Lograr ese personaje es un mérito del actor y de un guion que, si bien cae en los vicios narrativos que la moral argentina considera virtudes (la culpa como motivación, la idea de familia como algo sagrado), avanza con mucha gracia en su objetivo de hablar de los nuevos modos de la paternidad. Los cuatro actores principales (Castro, Furriel, Cáceres y Menahem) saben cómo ridiculizarse y ser al mismo tiempo adorables, y sostienen la comedia con sus gestos de no entender por qué el mundo no es lo que esperaban que fuera. Sres. Papis la pega cuando juega con eso y nos hace creer que con tres hijos, pizzería en crisis y desastre emocional reciente, todavía es posible que algo te mueva un poco más el piso.
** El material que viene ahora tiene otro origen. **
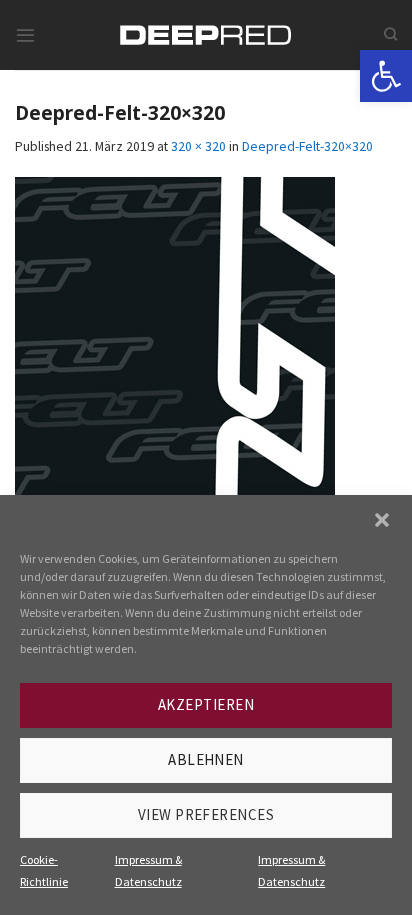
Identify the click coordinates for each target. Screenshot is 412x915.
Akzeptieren (206, 704)
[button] (382, 520)
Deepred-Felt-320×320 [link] (307, 146)
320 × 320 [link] (198, 146)
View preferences (206, 814)
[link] (386, 76)
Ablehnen (206, 759)
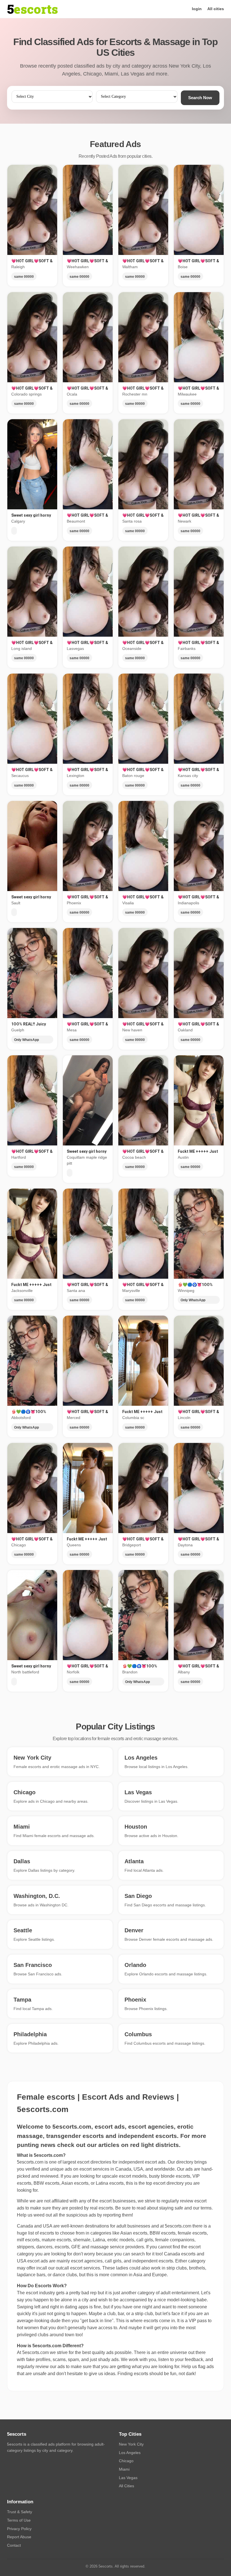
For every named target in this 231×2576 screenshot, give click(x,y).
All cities (215, 8)
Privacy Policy (19, 2528)
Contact (14, 2545)
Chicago (126, 2461)
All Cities (126, 2486)
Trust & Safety (19, 2512)
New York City (131, 2444)
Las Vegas (128, 2477)
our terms (202, 2208)
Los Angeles (130, 2452)
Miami (124, 2469)
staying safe (171, 2208)
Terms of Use (19, 2520)
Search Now (200, 97)
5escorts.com (178, 2226)
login (197, 8)
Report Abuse (19, 2537)
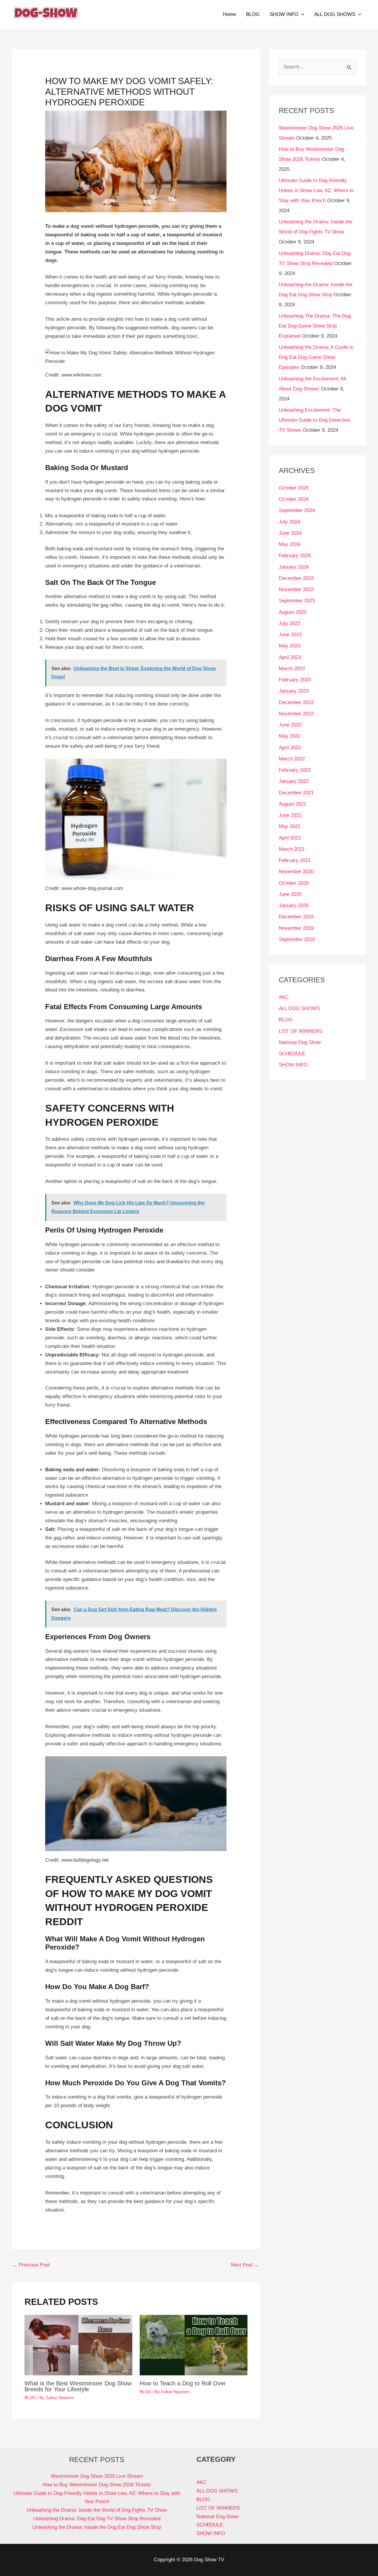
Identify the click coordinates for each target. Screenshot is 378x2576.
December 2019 (296, 916)
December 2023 (296, 578)
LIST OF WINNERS (300, 1031)
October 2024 (294, 499)
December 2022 (296, 702)
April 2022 (290, 747)
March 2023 (292, 668)
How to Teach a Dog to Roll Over (183, 2383)
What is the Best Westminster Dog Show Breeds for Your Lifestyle (78, 2386)
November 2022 (296, 713)
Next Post (245, 2265)
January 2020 (294, 905)
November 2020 (296, 871)
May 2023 (289, 646)
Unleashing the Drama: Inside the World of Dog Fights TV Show (97, 2510)
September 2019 (297, 939)
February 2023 (295, 680)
En contra: papis vertiginosos
Había una linda promesa en Sres. Papis. Retratar a familias no convencionales a través de los ojos paternos, sumado a la idea de otorgar distintos estados civiles a los protagonistas, hablaba de una fuerte apuesta. Fuerte y apelante. Sin embargo, la serie de Telefe se quedó a medio camino entre las aspiraciones de convertirse en un programa demostrativo de las nuevas costumbres sociales y la clásica comedia de enredos de la tevé argentina.
Todo tiene gusto a trillado. Los conflictos aptos para todo público bordean siempre el lugar común y terminan derrapando en el laberinto amoroso tradicional (me gusta la novia de mi papá/ me gusta la maestra de mi hijo pero tiene novio malo/ me gustan todas las chicas pero voy a sucumbir frente a la que verdaderamente me ama aunque no la haya ni mirado antes/ etcétera).
Tener cuatro personajes principales es otra de las inconveniencias. La necesidad de cubrir en un episodio a todos galanes, sin prioridad, hace que los diálogos y las escenas que los involucran se acorten, no hay profundidad que valga y el programa adquiere un ritmo por momentos vertiginoso y que deja sensación de vacío. Salvo por algunas intervenciones de Peto Menahem (lejos, el personaje más logrado) la concisión de las participaciones no le es favorable: cuando uno comienza a sentirse cómodo con una historia, automáticamente se pasa a otro escenario.
Sres. Papis podría haberse inscripto en el marco de nuevas jugadas al estilo de la excelente Modern Family en los Estados Unidos, donde el concepto habitual de familia es puesto a prueba sin perder el humor y la gracia. Pero terminó siendo una más del montón. Eso sí, con chicos apuestos.